Miss Yana was used to putting on a large number of shows from her lifelong background in the performing arts, but she loved seeing dancers she trained in India perform in diverse situations. One of the YLDC shows was at the famous Mysuru Dasara celebrations, where there were almost 12,000 people in the audience. It was also a very unconventional setting to perform ballet in, and most of the audience had never seen anything like it before. Her company also performed two pieces for the Asianet TV awards, one ballet and one non-ballet, at Kanteerava Stadium. ‘When we did these shows, or some of the huge corporate shows we used to do, people used to come to me and say “Oh, so this is what ballet is, we had heard about ballet but we never knew what it actually was before’ and that was very important to me. That I had helped to educate these people about the art form that I love”.

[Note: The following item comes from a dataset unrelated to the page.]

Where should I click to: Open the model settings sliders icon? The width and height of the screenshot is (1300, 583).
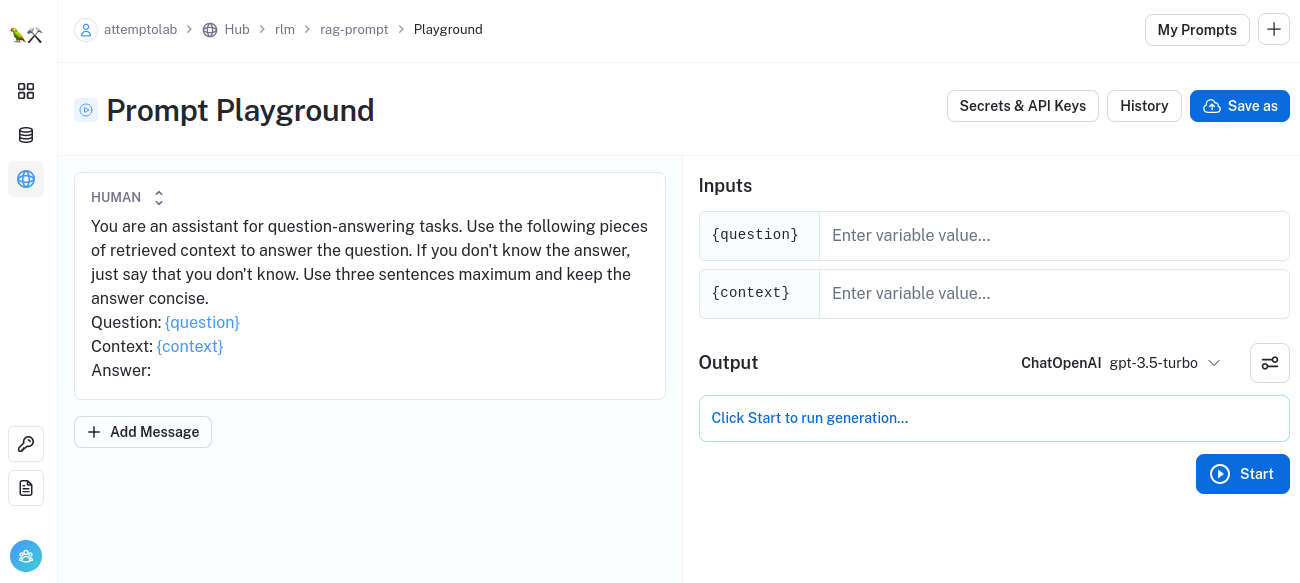[x=1269, y=363]
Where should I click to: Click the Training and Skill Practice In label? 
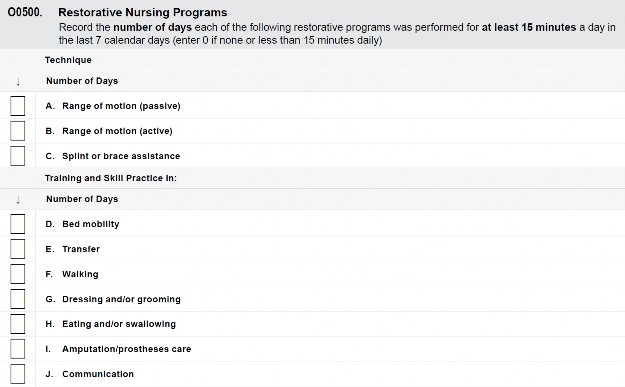coord(111,178)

The moment of YLDC’s that made the biggest impact on Miss Yana is of how they were able to use their dancing to raise funds to help the victims of the 2004 tsunami in the Indian Ocean. The tsunami destroyed the homes and lives of thousands of people along the Coromandel coast. “It made an impact on me only later, when I thought about it and I felt that we had done something worthwhile. When it was actually happening that was the last thing on my mind. I am like that, I get an idea and I just have to accomplish it. I’m obsessed with it and I get it done. Then later I might think about it and say, “Oh, that was something really good that we did then.” YLDC put on a show and used the funds to buy provisions which they sent over at once, all this much before international aid could get through. ‘I joined with a few other people to do the show. We did all the entertainment. There was one singer and another company. We raised a lot of money and we got direct funds to the Red Cross who were making boxes, and it was being packed in my friend’s garage. We got it sent to Chennai immediately.” The response to these events, and people’s interest in ballet as an art form, led Miss Yana to realise how much greater an impact she could make if she structured what she wanted to do in a better way. TLFCB’s Executive Director Devang Bhanushali played a key role in this decision. “I had closed down my structured ballet school in England and come here. I wasn’t so sure if I wanted to get back into that kind of thing so I said, “Oh, I can just continue as I am going on right now. With a couple of courses here and there and YLDC to perform.” But Dev made me see how using the resources and knowledge I had would benefit a larger number of people if I was more systematic in the way I approached my teaching.” With Devang’s managerial skills they were able to create a structure that helped her teach regularly and directly help people in need. That structure, in January 2006 became The Lewis Foundation of Classical Ballet.